O governo atrasou a construção de um importante oleoduto de hidrogênio para a Alemanha. E, talvez o mais surpreendente para os dinamarqueses, a energia nuclear, antes um tabu, agora está ganhando apoio público, com o governo realizando uma revisão de sua proibição de três décadas.
“A ilusão de que seria muito melhor e mais barato contar apenas com a energia eólica foi silenciosamente rompida”, disse Steffen Frolund, palestrante de energia do partido de oposição Aliança Liberal.

De volta a Kalundborg, o clima é moderado. No Costa Kalundborg Kaffe, à beira do porto, o proprietário Shaun Gamble tem observado os altos e baixos da joia da coroa corporativa da Dinamarca com uma mistura de familiaridade e tolerância. Ex-trabalhador de armazém na Novo, ele abriu a cafeteria em 2020 depois de vender grãos torrados para colegas dentro da fábrica. Os negócios cresceram de forma constante desde então, e os planos de expansão da Novo deram a ele a confiança para investir ainda mais, apostando que novos empregos permanentes acabariam trazendo mais moradores para a cidade.

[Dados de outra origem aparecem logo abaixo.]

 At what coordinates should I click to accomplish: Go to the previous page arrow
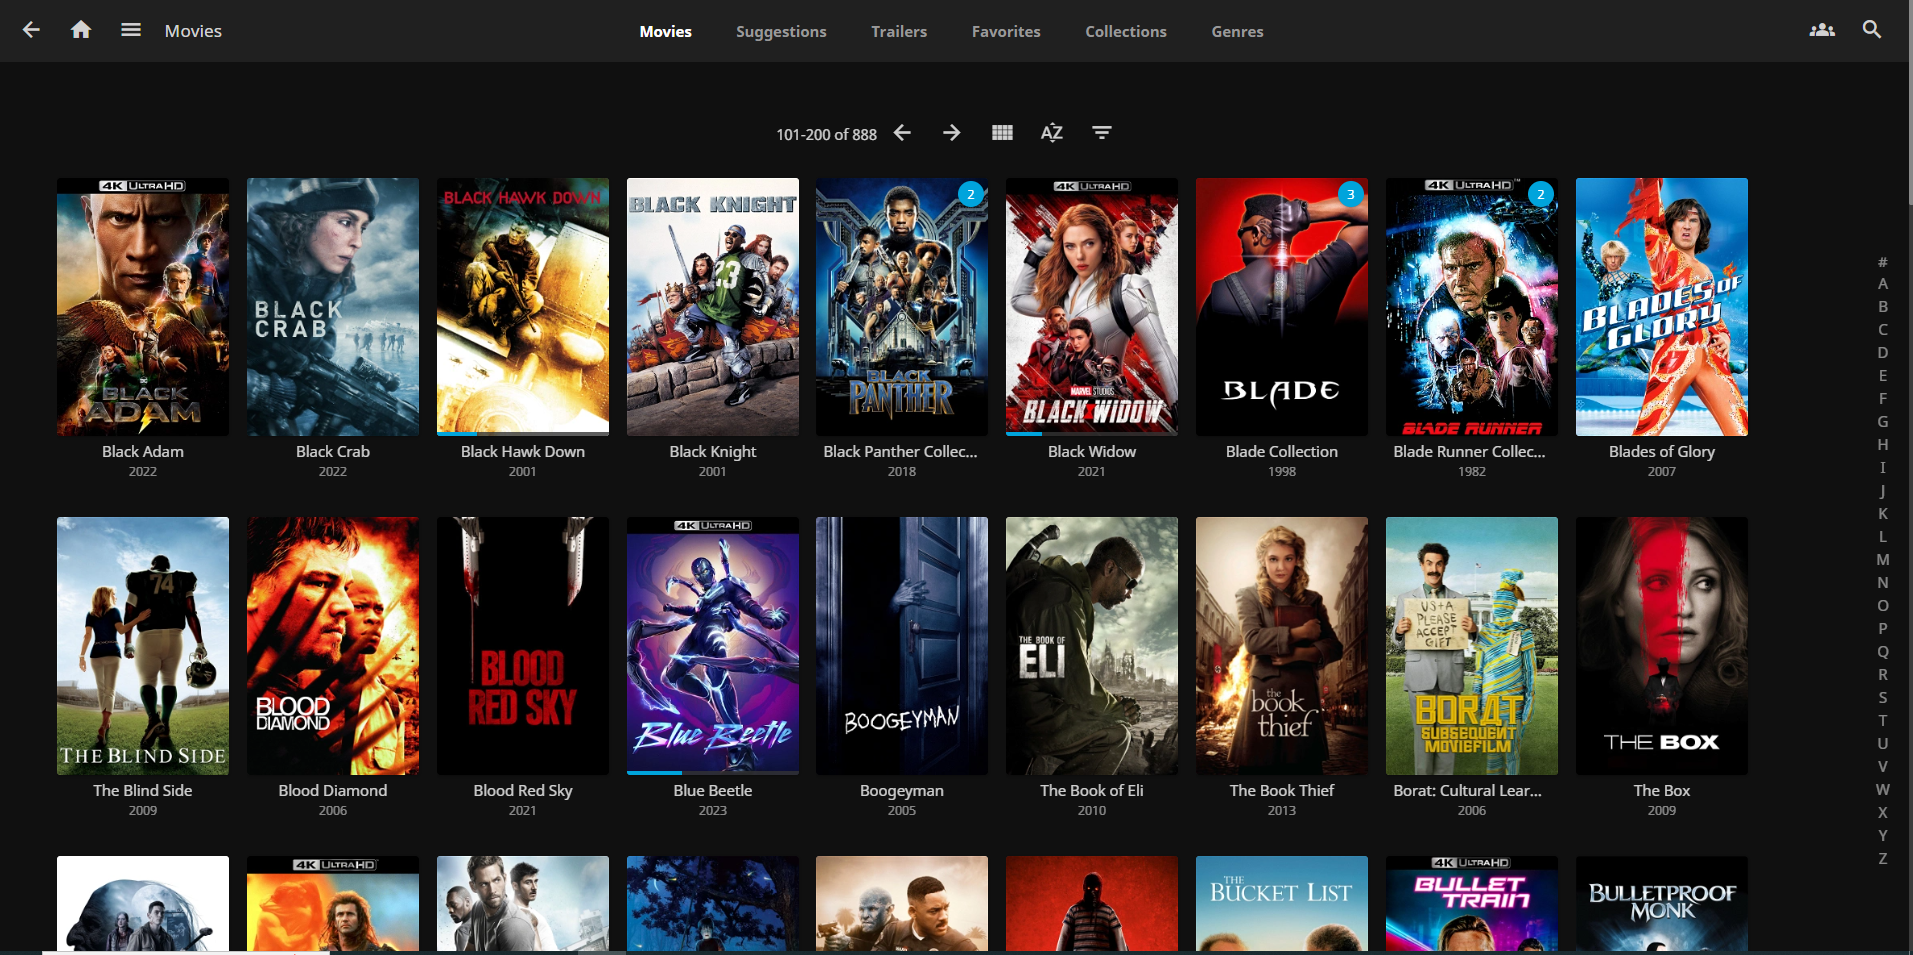[902, 132]
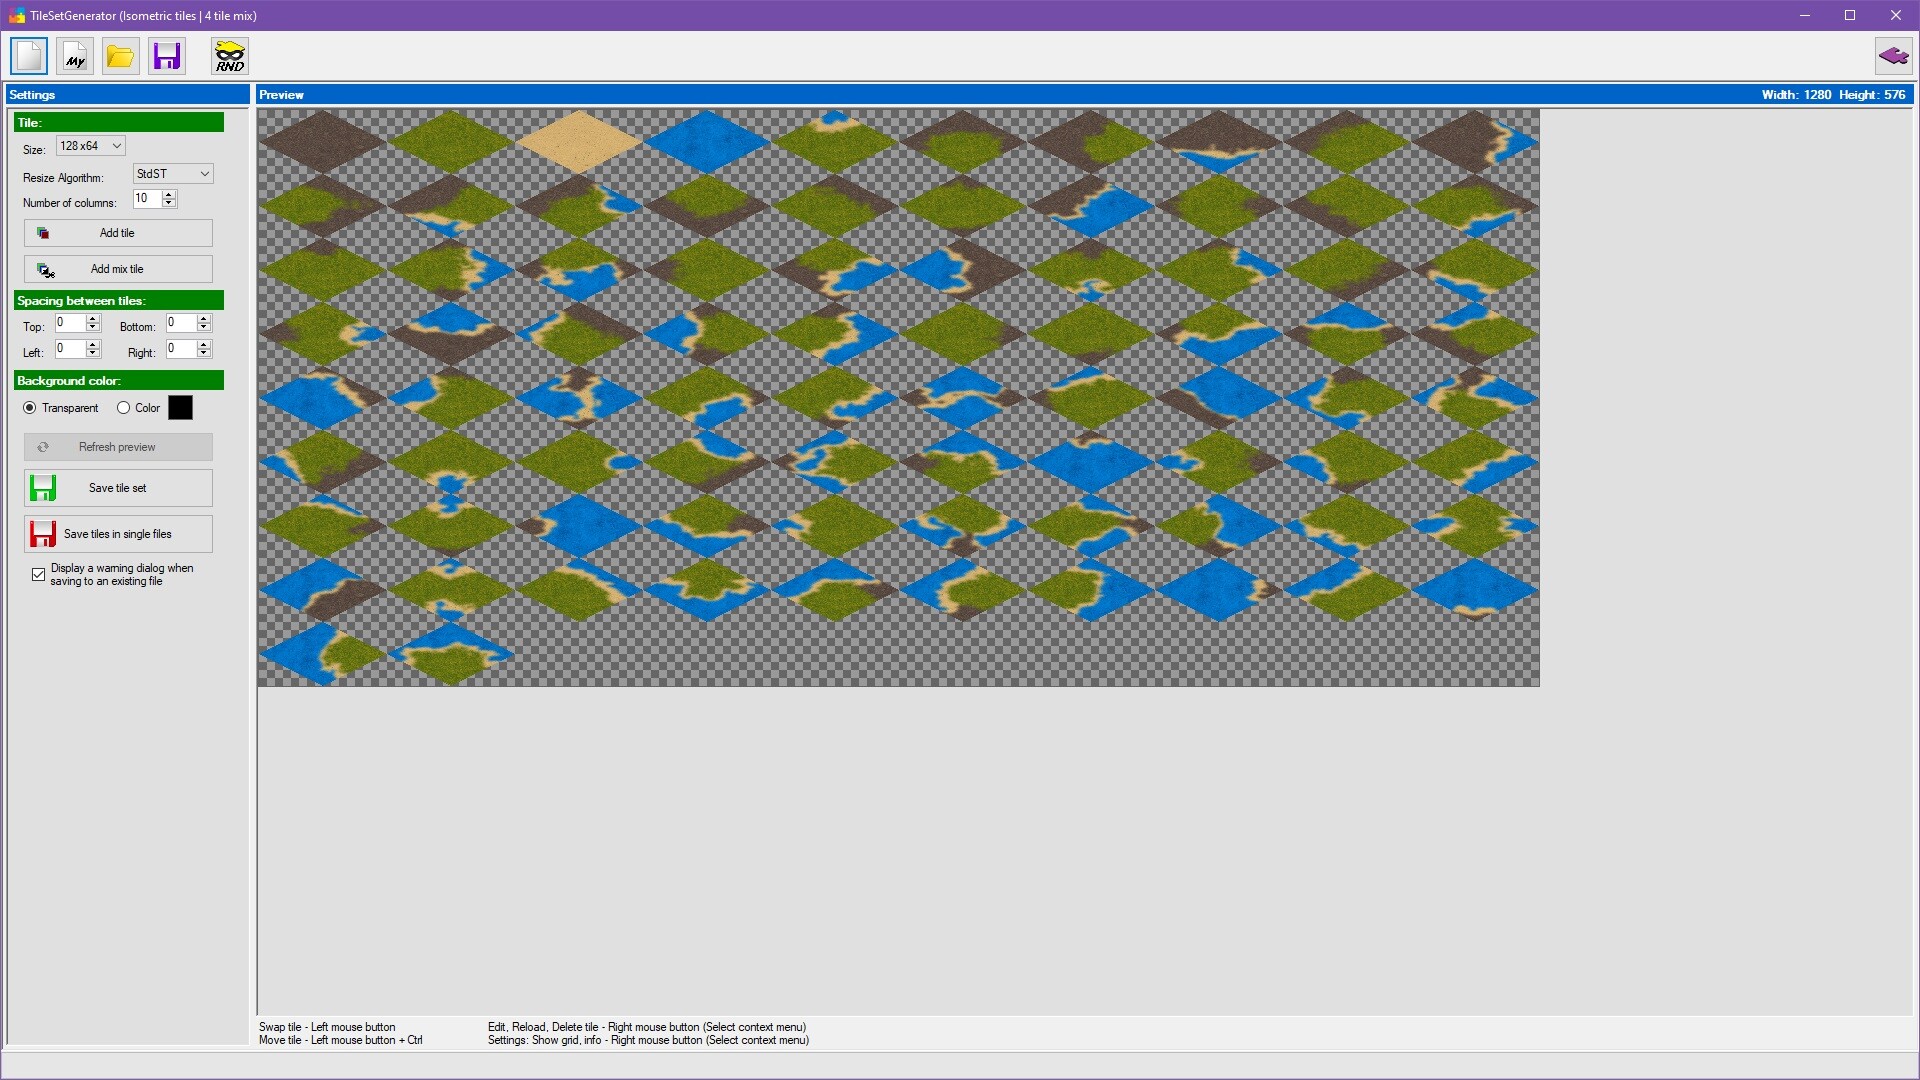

“Não é a notícia que o senhor quer ouvir”, disse ele depois que a Novo anunciou sua rodada de demissões. “Talvez as coisas desacelerem em Kalundborg, o que é uma pena.” Ainda assim, disse ele, seus planos não mudaram. Ele já passou por congelamentos de contratações e cortes de empregos da Novo antes, e continua otimista com relação às perspectivas de longo prazo da farmacêutica - e com as suas próprias.

Rasmussen, proprietário de supermercado, diz o mesmo. Embora tenha enfrentado grandes perdas em suas próprias ações da Novo, ele disse que é difícil não ser otimista quando se olha ao redor. Há guindastes e caminhões por toda parte, as listas de espera para novos empreendimentos habitacionais já estão cheias e há planos para um novo hotel. Ele também tem vendido quantidades recordes de almôndegas dinamarquesas e saladas de batata para os milhares de trabalhadores da construção civil que estão expandindo a fábrica da Novo.
A Novo ainda não informou quantos empregos serão cortados em Kalundborg, mas, até o momento, não há sinais de desaceleração, disse Martin Damm, prefeito da cidade. Na verdade, “as coisas estão se movendo de forma anormalmente rápida”. Depois de queimar seu plano de terras de 12 anos em apenas quatro anos, o conselho da cidade está ocupado designando mais espaço para empresas e moradias. Na verdade, o crescimento menor de Novo pode permitir que a cidade acompanhe a demanda crescente, disse ele. “Quando se tem um crescimento tão alto como o que tivemos, o senhor fica constantemente para trás.”
- Com a colaboração de Christian Wienberg e Sara Sjolin.